The Human Heart is an Idol Factory

 

5/9/2019

 

“But our fathers refused to obey him. Instead, they rejected him and, in their hearts, turned back to Egypt. They told Aaron, ‘Make us gods who will go before us. As for this fellow Moses who led us out of Egypt—we don’t know what has happened to him!’ That was the time they made an idol in the form of a calf. They brought sacrifices to it and held a celebration in honor of what their hands had made. But God turned away and gave them over to the worship of the heavenly bodies. This agrees with what is written in the book of the prophets:

            “Did you bring me sacrifices and offerings forty years in the desert,
O house of Israel? You have lifted up the shrine of Molech and the star
of your god Rephan, the idols you made to worship. Therefore, I will send you into exile beyond Babylon.”‘”

– Acts 7: 39-43

 

The first two of the Ten Commandments deal with idolatry. Moses wrote in Exodus 20:1-5, “And God spoke all these words: ‘I am the Lord your God, who brought you out of Egypt, out of the land of slavery. You shall have no other gods before me. You shall not make for yourself an idol in the form of anything… You shall not bow down to them or worship them; for I, the Lord your God, am a jealous God…'” Most of us, when we consider idolatry, conjure up images of people bowing down to statues or golden calves or something similar. This is exactly what the Israelites were guilty of when they made the image of the golden calf.

What exactly is idolatry? The definition of idolatry, according to Webster, is “the worship of idols or excessive devotion to, or reverence for some person or thing.” S. Michael Houdmann, CEO of Got Questions Ministries, writes:

Idolatry extends beyond the worship of idols and images and false gods. Our modern idols are many and varied. Even for those who do not bow physically before a statue, idolatry is a matter of the heart—pride, self-centeredness, greed, gluttony, a love for possessions and ultimately rebellion against God. Is it any wonder that God hates it? (i)

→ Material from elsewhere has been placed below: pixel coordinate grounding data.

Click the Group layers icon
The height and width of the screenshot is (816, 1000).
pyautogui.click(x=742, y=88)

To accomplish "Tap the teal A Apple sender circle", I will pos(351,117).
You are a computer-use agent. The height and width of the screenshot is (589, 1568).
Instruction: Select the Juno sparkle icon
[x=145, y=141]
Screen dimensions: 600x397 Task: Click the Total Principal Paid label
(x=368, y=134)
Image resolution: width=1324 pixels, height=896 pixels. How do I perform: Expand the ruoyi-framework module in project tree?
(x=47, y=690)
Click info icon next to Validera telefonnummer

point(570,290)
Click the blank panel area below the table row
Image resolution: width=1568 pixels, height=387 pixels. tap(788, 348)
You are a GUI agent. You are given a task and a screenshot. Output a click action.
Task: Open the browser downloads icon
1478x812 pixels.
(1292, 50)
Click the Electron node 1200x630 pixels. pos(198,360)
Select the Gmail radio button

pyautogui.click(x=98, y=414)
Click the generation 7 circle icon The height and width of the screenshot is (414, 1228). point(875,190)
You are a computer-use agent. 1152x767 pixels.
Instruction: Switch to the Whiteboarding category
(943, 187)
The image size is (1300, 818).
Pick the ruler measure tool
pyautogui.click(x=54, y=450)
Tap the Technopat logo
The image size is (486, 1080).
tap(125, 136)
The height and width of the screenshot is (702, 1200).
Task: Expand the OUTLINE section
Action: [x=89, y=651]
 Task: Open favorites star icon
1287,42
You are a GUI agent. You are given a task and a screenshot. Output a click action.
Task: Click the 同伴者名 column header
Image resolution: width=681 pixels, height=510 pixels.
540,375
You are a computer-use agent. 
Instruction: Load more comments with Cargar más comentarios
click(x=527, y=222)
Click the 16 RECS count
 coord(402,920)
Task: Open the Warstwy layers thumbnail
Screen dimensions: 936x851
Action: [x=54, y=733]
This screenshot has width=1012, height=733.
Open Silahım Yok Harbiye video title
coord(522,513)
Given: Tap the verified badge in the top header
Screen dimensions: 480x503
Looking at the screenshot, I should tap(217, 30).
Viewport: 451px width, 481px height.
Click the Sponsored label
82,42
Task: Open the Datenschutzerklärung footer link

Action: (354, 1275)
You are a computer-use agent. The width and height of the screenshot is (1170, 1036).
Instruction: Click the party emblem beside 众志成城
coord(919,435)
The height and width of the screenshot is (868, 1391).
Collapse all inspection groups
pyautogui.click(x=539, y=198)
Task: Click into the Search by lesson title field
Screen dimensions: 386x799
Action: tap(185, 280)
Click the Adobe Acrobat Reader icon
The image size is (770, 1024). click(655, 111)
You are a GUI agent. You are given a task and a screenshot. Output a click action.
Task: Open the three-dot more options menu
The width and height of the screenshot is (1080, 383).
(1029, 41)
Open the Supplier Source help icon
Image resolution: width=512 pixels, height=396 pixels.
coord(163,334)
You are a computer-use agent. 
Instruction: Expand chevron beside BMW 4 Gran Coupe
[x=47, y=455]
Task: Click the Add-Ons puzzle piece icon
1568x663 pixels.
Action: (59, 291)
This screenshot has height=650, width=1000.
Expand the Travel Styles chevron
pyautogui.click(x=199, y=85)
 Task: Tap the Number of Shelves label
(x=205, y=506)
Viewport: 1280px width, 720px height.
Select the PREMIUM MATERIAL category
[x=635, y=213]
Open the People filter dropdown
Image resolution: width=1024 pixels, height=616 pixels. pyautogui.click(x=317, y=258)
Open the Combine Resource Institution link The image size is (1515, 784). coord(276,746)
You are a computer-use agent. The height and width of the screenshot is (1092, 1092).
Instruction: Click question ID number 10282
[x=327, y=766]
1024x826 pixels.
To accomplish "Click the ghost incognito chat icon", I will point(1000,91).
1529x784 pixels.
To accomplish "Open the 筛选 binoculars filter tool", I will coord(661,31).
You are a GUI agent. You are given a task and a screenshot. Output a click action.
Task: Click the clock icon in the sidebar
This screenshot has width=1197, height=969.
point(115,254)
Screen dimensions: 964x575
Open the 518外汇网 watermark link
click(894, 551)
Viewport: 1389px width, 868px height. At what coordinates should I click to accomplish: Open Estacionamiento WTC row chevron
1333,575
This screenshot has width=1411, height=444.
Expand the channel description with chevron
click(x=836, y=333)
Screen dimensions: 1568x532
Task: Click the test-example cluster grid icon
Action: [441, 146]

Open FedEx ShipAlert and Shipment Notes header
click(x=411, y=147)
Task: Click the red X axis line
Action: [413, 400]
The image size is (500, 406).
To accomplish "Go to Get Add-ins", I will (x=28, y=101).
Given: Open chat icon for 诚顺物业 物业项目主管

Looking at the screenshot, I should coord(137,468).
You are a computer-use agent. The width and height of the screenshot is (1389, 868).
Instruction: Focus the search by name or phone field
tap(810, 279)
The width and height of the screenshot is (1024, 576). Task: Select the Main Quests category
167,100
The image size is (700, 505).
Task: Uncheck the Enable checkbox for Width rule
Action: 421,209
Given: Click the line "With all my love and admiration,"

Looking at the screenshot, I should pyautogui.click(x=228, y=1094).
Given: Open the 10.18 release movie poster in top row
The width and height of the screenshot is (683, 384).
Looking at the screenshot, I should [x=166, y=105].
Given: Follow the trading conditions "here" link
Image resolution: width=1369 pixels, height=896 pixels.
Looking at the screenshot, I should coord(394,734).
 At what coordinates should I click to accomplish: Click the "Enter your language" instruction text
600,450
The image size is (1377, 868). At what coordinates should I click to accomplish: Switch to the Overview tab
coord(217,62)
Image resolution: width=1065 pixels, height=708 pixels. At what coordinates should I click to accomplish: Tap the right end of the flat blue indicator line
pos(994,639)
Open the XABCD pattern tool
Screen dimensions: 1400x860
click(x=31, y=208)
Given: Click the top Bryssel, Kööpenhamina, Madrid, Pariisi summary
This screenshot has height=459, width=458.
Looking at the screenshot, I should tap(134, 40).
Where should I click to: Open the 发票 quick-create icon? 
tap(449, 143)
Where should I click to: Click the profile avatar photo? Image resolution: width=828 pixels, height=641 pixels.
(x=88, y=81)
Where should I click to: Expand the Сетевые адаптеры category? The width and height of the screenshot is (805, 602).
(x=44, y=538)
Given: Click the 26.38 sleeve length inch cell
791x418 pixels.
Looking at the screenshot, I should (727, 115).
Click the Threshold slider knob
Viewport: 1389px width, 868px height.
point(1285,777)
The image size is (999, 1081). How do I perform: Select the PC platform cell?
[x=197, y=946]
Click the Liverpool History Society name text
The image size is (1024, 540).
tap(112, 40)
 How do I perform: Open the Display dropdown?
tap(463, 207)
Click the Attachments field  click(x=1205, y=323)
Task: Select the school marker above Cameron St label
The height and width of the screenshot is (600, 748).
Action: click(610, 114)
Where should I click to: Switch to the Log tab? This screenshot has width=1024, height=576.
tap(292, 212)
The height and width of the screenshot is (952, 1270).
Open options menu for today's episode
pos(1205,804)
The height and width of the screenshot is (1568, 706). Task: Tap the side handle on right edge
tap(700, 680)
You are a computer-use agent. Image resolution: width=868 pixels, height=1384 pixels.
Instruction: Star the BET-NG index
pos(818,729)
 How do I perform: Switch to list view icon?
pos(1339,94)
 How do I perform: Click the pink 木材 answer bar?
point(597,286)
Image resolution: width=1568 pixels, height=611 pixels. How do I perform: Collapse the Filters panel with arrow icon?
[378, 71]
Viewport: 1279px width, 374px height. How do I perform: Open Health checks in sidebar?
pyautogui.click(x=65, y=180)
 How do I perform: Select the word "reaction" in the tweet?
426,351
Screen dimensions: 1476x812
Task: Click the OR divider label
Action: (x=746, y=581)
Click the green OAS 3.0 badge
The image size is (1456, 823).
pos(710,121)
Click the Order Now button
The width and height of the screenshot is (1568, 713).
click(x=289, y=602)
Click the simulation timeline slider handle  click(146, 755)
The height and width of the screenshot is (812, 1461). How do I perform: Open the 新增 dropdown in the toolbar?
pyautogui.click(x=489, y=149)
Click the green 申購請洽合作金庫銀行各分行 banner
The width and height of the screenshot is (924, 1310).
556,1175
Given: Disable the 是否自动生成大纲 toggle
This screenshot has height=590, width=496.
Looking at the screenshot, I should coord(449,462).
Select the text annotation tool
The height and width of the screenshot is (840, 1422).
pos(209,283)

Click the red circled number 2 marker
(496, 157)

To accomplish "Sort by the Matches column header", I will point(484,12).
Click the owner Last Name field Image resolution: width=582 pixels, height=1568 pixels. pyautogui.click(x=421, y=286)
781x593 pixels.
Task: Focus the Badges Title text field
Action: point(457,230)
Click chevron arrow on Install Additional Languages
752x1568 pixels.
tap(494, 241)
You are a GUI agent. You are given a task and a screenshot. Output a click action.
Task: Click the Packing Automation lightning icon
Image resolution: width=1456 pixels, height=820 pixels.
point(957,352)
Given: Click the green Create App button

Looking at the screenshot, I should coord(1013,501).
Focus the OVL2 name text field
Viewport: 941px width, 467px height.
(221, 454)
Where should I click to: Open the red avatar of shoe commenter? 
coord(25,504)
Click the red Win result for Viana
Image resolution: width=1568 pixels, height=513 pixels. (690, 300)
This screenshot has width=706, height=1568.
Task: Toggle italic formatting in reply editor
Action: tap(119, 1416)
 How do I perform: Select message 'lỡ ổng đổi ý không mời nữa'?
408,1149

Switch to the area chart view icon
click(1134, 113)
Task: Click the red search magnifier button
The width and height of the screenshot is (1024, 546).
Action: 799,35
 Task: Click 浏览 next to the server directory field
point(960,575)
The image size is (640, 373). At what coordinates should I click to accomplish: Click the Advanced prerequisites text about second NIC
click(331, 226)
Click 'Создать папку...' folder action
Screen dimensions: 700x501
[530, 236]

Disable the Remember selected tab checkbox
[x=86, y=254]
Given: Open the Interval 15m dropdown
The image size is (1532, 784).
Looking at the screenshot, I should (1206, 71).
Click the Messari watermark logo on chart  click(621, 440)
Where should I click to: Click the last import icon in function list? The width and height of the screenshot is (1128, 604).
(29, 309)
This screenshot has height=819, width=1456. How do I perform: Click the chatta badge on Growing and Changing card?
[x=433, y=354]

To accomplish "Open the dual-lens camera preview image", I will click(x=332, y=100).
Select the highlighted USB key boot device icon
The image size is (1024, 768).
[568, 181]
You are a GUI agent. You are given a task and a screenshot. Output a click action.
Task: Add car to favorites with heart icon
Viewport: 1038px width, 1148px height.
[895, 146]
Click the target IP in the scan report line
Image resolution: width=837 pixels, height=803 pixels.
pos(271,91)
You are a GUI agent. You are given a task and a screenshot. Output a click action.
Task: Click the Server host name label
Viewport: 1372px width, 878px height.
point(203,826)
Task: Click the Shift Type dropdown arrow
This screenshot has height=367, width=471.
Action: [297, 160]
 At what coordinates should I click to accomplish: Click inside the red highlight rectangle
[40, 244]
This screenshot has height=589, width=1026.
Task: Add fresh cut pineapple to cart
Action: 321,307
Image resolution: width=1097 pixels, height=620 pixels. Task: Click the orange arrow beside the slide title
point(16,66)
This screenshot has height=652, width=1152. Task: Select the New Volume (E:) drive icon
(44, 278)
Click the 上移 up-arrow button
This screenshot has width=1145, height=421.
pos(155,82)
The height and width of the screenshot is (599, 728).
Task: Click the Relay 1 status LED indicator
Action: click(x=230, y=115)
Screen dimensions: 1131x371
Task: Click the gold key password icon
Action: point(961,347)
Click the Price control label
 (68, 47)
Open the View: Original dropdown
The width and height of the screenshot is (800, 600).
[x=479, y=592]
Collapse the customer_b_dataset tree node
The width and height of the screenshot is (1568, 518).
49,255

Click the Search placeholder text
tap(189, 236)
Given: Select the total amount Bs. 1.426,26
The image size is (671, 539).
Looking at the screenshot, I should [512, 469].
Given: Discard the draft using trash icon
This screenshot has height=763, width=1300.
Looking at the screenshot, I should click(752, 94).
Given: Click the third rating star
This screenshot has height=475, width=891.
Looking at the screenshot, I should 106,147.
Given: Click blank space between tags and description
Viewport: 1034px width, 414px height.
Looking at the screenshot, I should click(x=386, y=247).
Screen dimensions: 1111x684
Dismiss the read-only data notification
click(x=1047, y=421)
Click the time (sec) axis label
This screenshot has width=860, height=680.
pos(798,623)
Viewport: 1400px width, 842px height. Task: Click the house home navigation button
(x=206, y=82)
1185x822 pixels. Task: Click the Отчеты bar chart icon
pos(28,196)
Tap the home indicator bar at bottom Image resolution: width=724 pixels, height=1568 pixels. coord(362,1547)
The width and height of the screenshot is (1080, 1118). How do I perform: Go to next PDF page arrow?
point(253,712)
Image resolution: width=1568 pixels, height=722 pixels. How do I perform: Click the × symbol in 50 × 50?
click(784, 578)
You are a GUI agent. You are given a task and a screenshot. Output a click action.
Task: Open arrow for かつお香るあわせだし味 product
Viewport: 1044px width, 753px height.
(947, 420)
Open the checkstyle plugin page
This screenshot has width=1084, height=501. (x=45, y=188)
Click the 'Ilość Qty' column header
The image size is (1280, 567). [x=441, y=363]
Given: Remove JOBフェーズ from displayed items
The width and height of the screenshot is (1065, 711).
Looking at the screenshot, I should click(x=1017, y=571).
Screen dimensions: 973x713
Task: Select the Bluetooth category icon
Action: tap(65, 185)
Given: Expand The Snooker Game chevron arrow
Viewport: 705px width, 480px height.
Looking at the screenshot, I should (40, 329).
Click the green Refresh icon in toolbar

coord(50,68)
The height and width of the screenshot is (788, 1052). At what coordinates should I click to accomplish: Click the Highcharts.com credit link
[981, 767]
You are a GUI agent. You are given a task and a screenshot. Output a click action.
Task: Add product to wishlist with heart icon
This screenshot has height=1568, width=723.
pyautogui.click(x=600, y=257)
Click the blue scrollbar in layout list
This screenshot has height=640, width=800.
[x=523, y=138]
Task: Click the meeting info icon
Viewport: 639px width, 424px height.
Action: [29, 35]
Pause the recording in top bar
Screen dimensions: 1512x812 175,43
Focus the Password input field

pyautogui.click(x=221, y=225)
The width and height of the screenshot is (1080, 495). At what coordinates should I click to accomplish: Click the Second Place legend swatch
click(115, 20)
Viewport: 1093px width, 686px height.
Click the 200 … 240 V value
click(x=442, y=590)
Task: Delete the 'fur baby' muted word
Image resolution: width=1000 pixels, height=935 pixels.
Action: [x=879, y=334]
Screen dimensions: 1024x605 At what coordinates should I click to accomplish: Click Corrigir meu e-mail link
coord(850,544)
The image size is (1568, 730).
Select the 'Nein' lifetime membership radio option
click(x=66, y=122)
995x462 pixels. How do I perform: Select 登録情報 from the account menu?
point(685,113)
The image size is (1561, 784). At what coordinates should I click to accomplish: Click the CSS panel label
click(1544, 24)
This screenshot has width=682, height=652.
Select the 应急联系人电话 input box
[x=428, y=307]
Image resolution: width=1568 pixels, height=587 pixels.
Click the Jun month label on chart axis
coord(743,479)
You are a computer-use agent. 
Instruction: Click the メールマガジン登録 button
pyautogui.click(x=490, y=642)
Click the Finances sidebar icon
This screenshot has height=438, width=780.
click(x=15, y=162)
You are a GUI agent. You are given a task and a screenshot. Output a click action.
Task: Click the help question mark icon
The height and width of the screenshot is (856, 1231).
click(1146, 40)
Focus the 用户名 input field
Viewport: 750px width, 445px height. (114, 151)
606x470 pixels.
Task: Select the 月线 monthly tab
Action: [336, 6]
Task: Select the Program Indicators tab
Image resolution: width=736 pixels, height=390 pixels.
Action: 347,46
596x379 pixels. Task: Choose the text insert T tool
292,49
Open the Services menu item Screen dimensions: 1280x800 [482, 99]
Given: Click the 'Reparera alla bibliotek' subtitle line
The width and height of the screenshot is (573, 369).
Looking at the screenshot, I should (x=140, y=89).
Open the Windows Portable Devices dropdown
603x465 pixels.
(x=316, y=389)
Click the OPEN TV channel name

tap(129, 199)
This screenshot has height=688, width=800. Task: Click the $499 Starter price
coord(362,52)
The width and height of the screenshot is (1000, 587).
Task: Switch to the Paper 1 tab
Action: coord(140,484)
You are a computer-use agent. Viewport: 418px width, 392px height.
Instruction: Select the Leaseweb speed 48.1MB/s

John Calvin once said, “Man’s nature, so to speak, is a perpetual factory of idols.” What idols are you worshipping? Money? Success? Popularity? Beauty? Pornography? Health? Education? Do you see how easy it is to fall into the trap of idolatry? Anything that we raise above God is our idol. The idea or thought that your mind constantly goes to when you have free time to think is what you tend to worship. Does your mind turn to God or to that object you love to think about? Examine yourself. Be honest. Confess this sin to God.

Rosaria Champagne Butterfield said something similar to Calvin: “One very difficult aspect of sin is that my sin never feels like sin to me. My sin feels like life to me, plain and simple. My heart is an idol factory, and my mind is an excuse-making factory.”

In reading Charles Spurgeon this morning, I was convicted by his words:

We pity the poor heathen who adore a god of stone, and yet worship a god of gold. Where is the vast superiority between a god of flesh and one of wood? The principle, the sin, the folly is the same in either case, only in ours the crime is more aggravated because we have more light, and sin in the face of it. The heathen bows to a false deity, but the true God he has never known; we commit two evils, inasmuch as we forsake the living God and turn unto idols. May the Lord purge us all from this grievous iniquity. (ii)

Spurgeon’s words greatly convict me. I have been given much light. I know what the Scripture says, and yet, I’m so prone to wander. Prone to leave the God I love!

Your brother in Christ,
Russ

(i) https://www.gotquestions.org/idolatry-definition.html
(ii) Charles Spurgeon, Morning and Evening Daily Readings by C.H. Spurgeon (Ross-shire, Scotland: Christian Heritage Publications, 2012), 266.